Texte d'étude:

Charb, l’irrévérencieux

"On n'a pas l'impression d'égorger quelqu'un avec un feutre", disait Charb, le féroce directeur de la publication de Charlie Hebdo depuis mai 2009. Engagé à gauche, Stéphane Charbonnier, dit  Charb, 47 ans,  soutenait le PCF et pratiquait un humour corrosif. Antifumeur, antimoteur (la voiture était sa hantise personnelle) et allergique au bling-bling, il n’était pas fanfaron au risque de paraître rigide. "Je préfère vivre debout que mourir à genoux", déclarait-il au journal Le Monde en 2012.
Dessinateur pour L'Huma, Libé, Télérama, Mon Quotidien, L'Hebdo, le Monde des Ados, Fluide Glacial ou L'Echo des Savanes, Charb avait aussi marqué de son trait épais et de ses tronches burinées les plateaux de "Nulle Part Ailleurs" puis "T'empêches tout le monde de dormir".

Consigne:
Poursuivez le portrait de Charb au-delà de sa dernière phrase, en gardant le même ton.

Données à examiner:
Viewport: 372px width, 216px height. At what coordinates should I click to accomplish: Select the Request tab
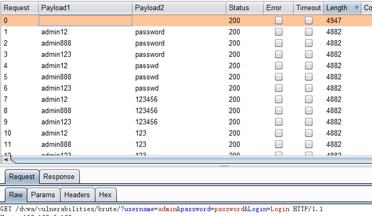[21, 177]
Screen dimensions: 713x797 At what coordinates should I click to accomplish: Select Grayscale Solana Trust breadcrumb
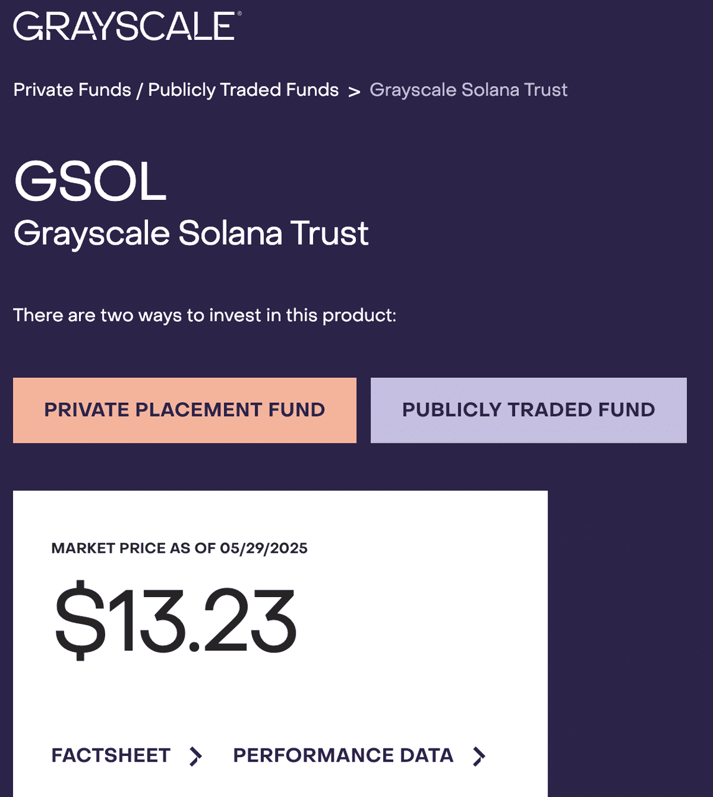(468, 90)
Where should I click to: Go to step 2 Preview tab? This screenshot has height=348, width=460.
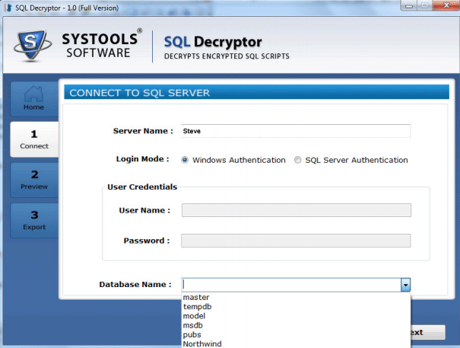click(x=34, y=180)
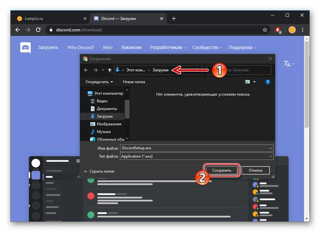Open dialog help with the blue question mark
This screenshot has height=232, width=320.
click(x=268, y=82)
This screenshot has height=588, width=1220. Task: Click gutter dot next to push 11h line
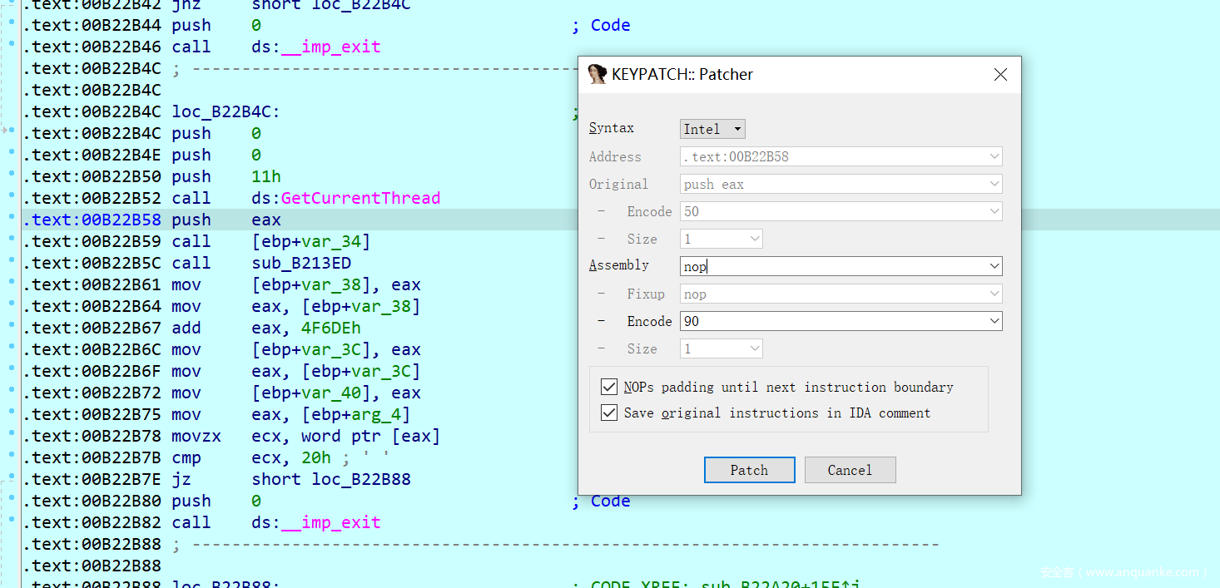point(12,173)
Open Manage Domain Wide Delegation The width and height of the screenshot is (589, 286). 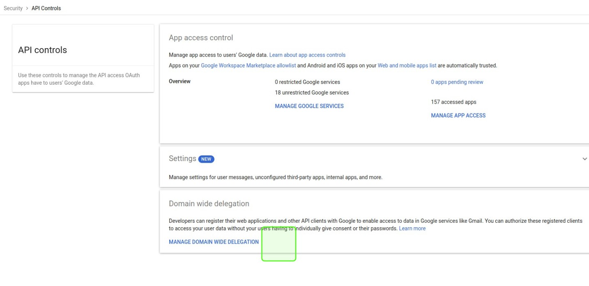click(214, 242)
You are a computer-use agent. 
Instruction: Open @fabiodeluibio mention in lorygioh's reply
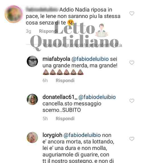click(x=82, y=135)
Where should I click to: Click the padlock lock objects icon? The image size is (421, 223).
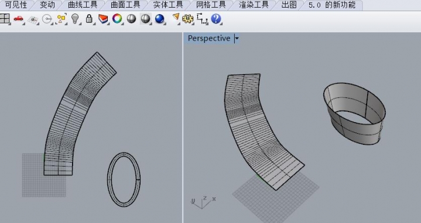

Zone de réponse:
Militant depuis les bancs du collège, il avait aiguisé sa plume en dénonçant la guerre du Golfe dans La Grosse Bertha, puis s’était attaqué, sans tabou, à la politique, à la télé-réalité, à la maladie… et à la religion. En abordant les musulmans comme des citoyens et non comme des croyants, en ne craignant rien, pas même le mauvais goût, il avait fait des piques sur l’islam, son dada. Un cheval de bataille qui lui a arraché la vie.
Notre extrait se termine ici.